Filistinli sanatçı Mahdi Baraghithi’nin Filistin’de yerinden yurdundan edilen insanların hikâyesinden oluşturduğu her sesin bir müziğe dönüştüğü işinden, Yunan sanatçı Stratis Tavlaridis’in İzmir’e özel tasarladığı iş böylelikle yan yana gelebiliyor ve ortaya kültürlerarası çeşitliliğin İzmir temelinde bir sunumu çıkıyor. Tavlaridis’in Akdeniz’in yüzeyini el yapımı Nepal kâğıdı ile tek tek keserek ürettiği işi, Akdeniz’in yüzeyini çağrıştırması hasebiyle bir nevi “İzmir Akdeniz Bienali”nin sembolü sayılabilecek derecede Akdeniz’in birleştirici gücü olarak duruyor.
Aynı suya bakan farklı toplumlar, Akdenizli olma kimliği üzerinden nesnel bir gerçeklik kurarak ilişki biçimlerini ortak bir alanda ortaya koyma amacına girişiyor. Ortak payda olarak Akdeniz kimliğinin öne çıkması ilham kaynağı olarak da her bir farklı kültürün kendine has yaklaşımının bir tezahürü olarak boy gösteriyor. Özellikle Diyarbakır merkezli Merkezkaç Sanat Kolektifi’nin suda kaybolan kâğıttan kayıklarla ürettiği deneysel işi bu yönüyle en dikkat çekici eser olarak göze çarpıyor. Gelen katılımcıların kâğıttan kayıklara dileklerini yazarak suya bıraktıkları deneyim katılımcılara deneysel bir Akdeniz metaforu yaşatmasının yanı sıra sudaki yansımaları merkezine alarak yeni bir uzam açıyor. Bu düşünceden hareketle İzmir’in sanat ve kent kültüründe önemli yer edinen İzmir merkezli bağımsız kolektiflere de alan açılabilirdi diye düşünüyorum. Özellikle Darağaç gibi alternatif bir mahalle kültürünü yaratan oluşumun İzmir temsiliyeti açısından yeni sanatçılara sanat pratiklerini bu alana taşıma fırsatı sunması organizasyona renk katabilirdi.

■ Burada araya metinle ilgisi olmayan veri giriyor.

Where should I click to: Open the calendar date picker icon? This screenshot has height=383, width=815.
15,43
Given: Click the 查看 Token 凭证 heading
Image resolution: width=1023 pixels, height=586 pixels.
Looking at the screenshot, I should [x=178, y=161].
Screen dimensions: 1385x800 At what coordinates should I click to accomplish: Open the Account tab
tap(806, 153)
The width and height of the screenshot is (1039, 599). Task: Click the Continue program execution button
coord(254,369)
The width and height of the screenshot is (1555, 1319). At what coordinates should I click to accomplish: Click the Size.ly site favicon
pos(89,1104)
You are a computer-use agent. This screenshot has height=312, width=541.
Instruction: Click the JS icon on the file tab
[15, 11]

Akdeniz kıyısındaki sanatçıların Akdenizli olmaktan kaynaklanan çoğulculuğu, çeşitliliği ve özgürlüğü merkeze alan duyarlılıklarının öne çıkabileceği bir işler bütünü olarak da okunabilir İzmir Akdeniz Bienali. Daha önce dört kez düzenlenen PORTIZMIR Uluslararası Güncel Sanat Trienali’nin 20 yıllık bir güncel sanat geleneği oluşturduğu İzmir’de kentin sanat ve kültür dinamikleri bu yönde nasıl bir potansiyeli açığa çıkarabilir sorusundan yola çıkılarak zaman içinde bienale çeşitli teyellemeler yapılabilir. Bu geleneğin yeni ürünler vereceği ve sanatsal bağları kuvvetlendireceği kaçınılmaz. İzmir Akdeniz Bienali özelinde not düşülmesi gereken şeylerden biri, belki de yerel yönetimlerin sanatsal organizasyonlar için belirledikleri kıstaslar konusunda dayatmalarda bulunmaması gerektiği. Organizasyon yetkilileri ve yerel yöneticiler arasında kurulabilecek ortak bir konsensüsün sadece mevcut yönetimin istekleri doğrultusunda gelişmemesi daha özgür bir alan açabilir ilerleyen yıllarda.